Österreichs Teams auf dem Weg in die Spielhalle
Beginnen wir heute mit den Damen: Gegen Aserbeidshan war klar, dass es enorm schwer werden würde, doch unsere Damen gingen motiviert und durchaus optimistisch in den schweren Kampf. Leider geriet Veronika Exler bei ihrem Olympiadebut in eine etwas unangenehme Stellung, die ihre Gegnerin taktisch sehr schlagfertig ausnutzte.
Olympiadebut für Veronika Exler hier beim Handshake mit Kathi Newrlka
Mit dem 0:1 Rückstand im Nacken nahm Eva Moser am Spitzenbrett volles Risiko.

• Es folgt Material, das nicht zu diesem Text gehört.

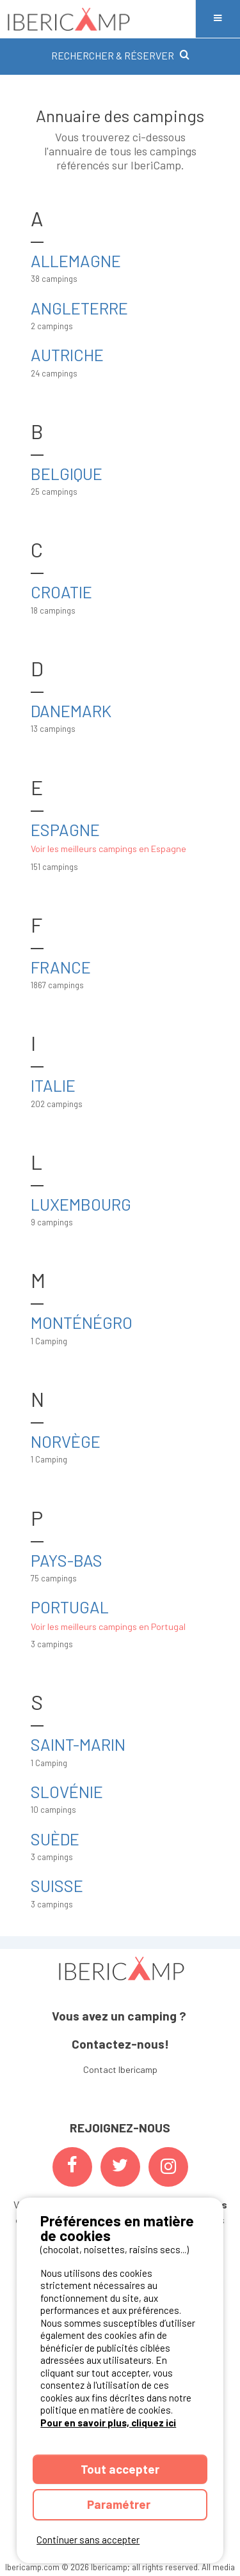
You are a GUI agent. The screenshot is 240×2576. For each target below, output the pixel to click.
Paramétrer (120, 2504)
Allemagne (76, 260)
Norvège (65, 1441)
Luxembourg (81, 1204)
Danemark (71, 710)
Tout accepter (120, 2469)
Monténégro (81, 1322)
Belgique (66, 473)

Anstatt das Zentrum zu schließen und eine recht angenehme, aber schwerblütige Stellung zu erhalten, gab sie für einen Mehrbauern ihren dunkelfarbigen Fianchettoläufer und das Recht zu rochieren auf und sah sich bis zum Ende der Partie in die Rolle der Verteidigerin gedrängt. Sollte sich ihr Mehrbauer durchsetzen? Letztendlich war der Druck, den Mamedjarova mit ihrem Läuferpaar und den zentralisierten Türmen aufbaute zu stark und die schwarzen Verteidigungslinien zerbarsten.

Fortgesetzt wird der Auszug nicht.